“We’re not going to have a moment of silence,” shouted one of the Boston Sisters of Perpetual Indulgence standing on the steps of Boston’s Trinity Church at tonight’s vigil for 50 people murdered and more than 50 injured when a gunman opened fire in the early hours of this morning at Pulse, a gay nightclub in Orlando, Florida. “This is not the time for silence!”
Hundreds of people standing in Copley Square cheered.
The Orlando attack is considered the deadliest mass shooting in American history.
In Boston, the attack coincided with the night following the city’s annual Pride Parade. Mourners gathered at 8 p.m. in Copley Plaza, holding candles and rainbow flags. The vigil was organized by the Sisters, radical activist drag queens who describe themselves as “queer nuns” and “sacred clowns of our community.” The ceremony followed a 6 p.m. vigil at the Parkman Bandstand on Boston Common. Another vigil is planned to be held at Boston City Hall Plaza at 6 tomorrow evening.

“I didn’t go to sleep last night,” Nathan Bixby of Boston, one of the organizers of the Boston Common vigil and a speaker at the Copley Square ceremony, told me before the second event. “I kept seeing news of it. I read the headlines. I read a paragraph. I couldn’t handle it. … I felt the need to heal, to show compassion to all those who were affected. I just wanted to do something because I couldn’t sit here and not do anything. I needed to do something to help my community and to help Orlando. We need a lot of healing right now.”

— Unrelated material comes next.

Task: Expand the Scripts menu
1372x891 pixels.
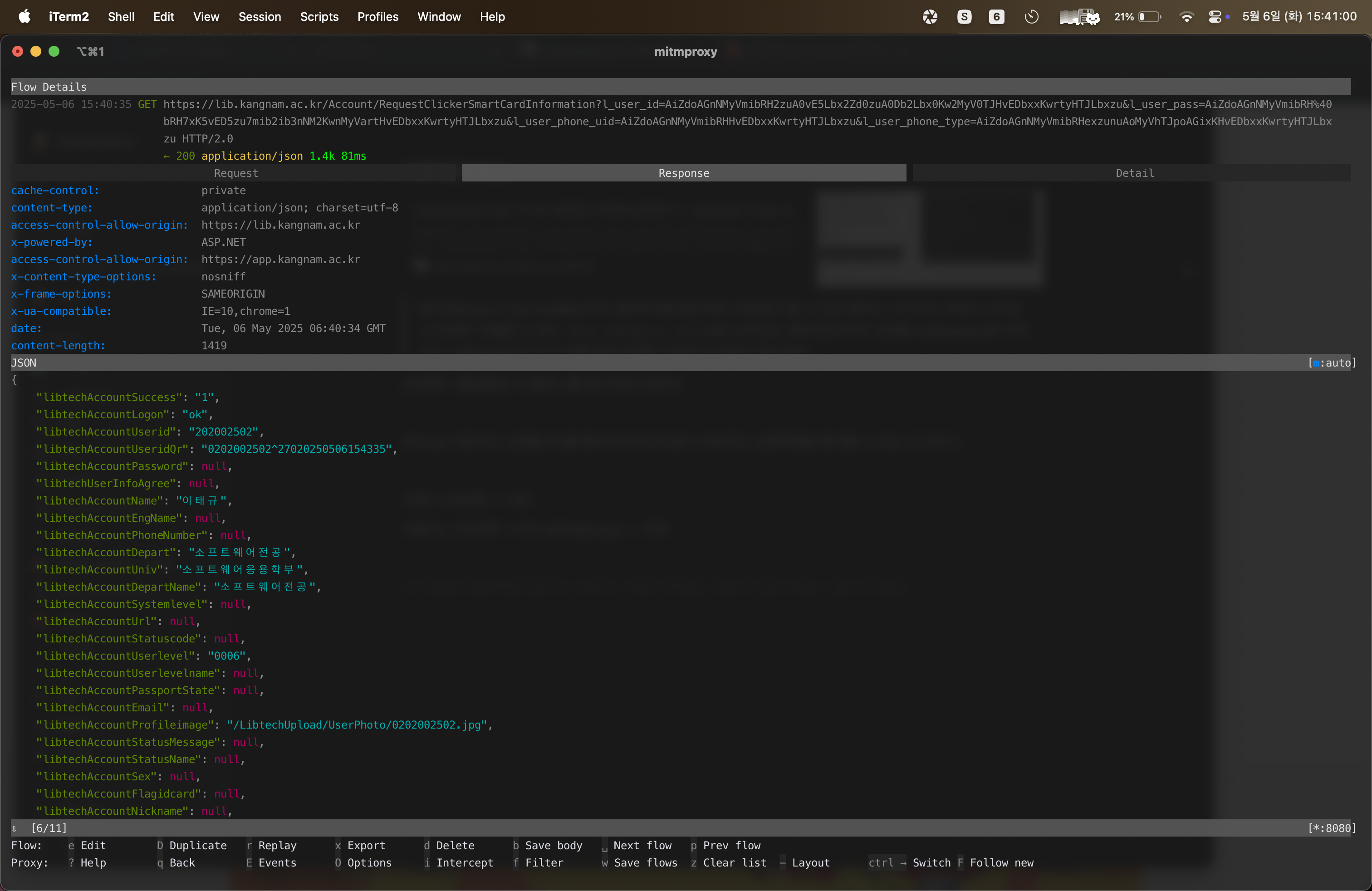Action: tap(319, 17)
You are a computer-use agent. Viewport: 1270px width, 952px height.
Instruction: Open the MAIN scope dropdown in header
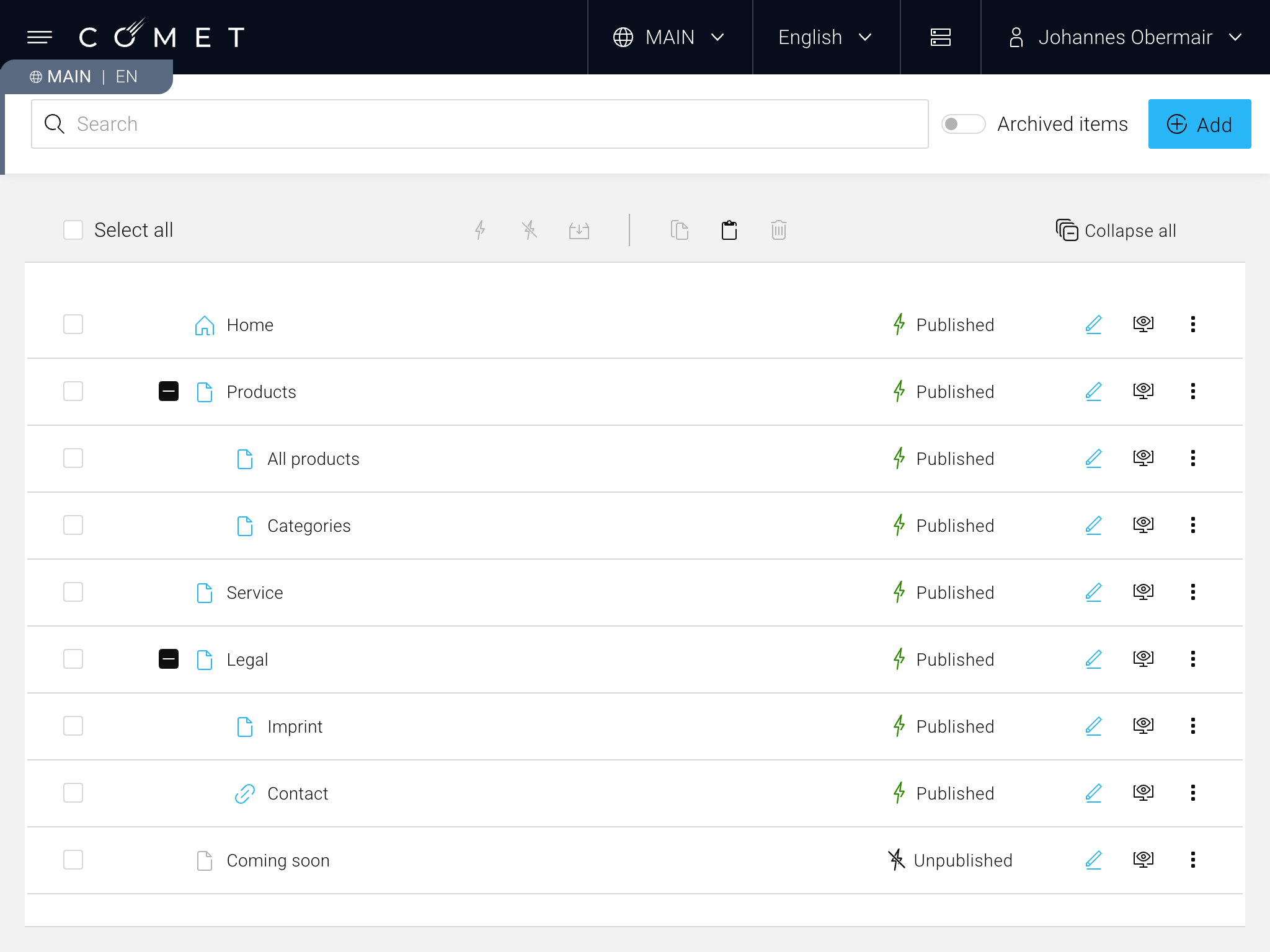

“We both noticed that Boston Pride wasn’t doing anything more than a moment of silence,” Jeremy Comeau of Canton, one of the organizers of the Boston Common vigil told me, “and we felt something more was appropriate.”
“We’re just going to act the fuck up,” Sister Lida Christ said before the Copley Square vigil.
“Our mourning will not be a justification for racism. Our mourning will not be a justification for more war,” Khury Petersen-Smith told the crowd. A Boston Black Lives Matter and part of the International Socialist Organization in the United States, he said the attack arose in the context of politicians policing which bathrooms transgender people are allowed to use. And, he said, it comes after Black Lives Matter protests have shed light on police violence. “The police will not make our community safer. We have to fight to make our community safer. …. We all deserve something better than this.”